━━━━━ RECORDS PROVIDED ━━━━━

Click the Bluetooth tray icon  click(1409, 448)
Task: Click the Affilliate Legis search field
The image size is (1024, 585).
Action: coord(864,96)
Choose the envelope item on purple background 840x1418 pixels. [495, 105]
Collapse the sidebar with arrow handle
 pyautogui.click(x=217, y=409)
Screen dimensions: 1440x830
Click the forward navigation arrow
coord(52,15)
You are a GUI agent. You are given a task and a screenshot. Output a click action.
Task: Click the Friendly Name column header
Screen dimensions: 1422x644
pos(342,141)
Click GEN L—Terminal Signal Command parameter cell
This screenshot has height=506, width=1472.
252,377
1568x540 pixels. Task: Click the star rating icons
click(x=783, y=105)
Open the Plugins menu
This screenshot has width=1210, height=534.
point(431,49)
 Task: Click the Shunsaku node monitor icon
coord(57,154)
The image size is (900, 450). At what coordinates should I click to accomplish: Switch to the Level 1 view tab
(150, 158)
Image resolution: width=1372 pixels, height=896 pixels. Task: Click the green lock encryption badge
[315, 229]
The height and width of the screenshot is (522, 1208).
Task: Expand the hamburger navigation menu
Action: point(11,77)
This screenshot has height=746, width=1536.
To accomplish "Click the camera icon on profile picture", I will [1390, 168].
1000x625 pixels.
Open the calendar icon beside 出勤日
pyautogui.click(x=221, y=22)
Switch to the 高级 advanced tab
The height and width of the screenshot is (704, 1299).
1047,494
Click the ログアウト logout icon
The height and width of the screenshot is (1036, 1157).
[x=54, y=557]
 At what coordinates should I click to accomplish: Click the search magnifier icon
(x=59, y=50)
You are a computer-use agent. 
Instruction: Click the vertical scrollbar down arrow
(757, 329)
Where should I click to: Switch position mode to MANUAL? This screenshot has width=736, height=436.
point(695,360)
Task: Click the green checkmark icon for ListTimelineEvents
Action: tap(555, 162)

━━━━━

TASK STATEMENT:
Please express everything from the line containing "Switch to the 高级 advanced tab" down to the end of the listing as a numbered list, leaving out blank lines.

THE COMPLETED TASK:
1. Switch to the 高级 advanced tab
2. The height and width of the screenshot is (704, 1299).
3. 1047,494
4. Click the ログアウト logout icon
5. The height and width of the screenshot is (1036, 1157).
6. [x=54, y=557]
7.  At what coordinates should I click to accomplish: Click the search magnifier icon
8. (x=59, y=50)
9. You are a computer-use agent. 
10. Instruction: Click the vertical scrollbar down arrow
11. (757, 329)
12. Where should I click to: Switch position mode to MANUAL? This screenshot has width=736, height=436.
13. point(695,360)
14. Task: Click the green checkmark icon for ListTimelineEvents
15. Action: tap(555, 162)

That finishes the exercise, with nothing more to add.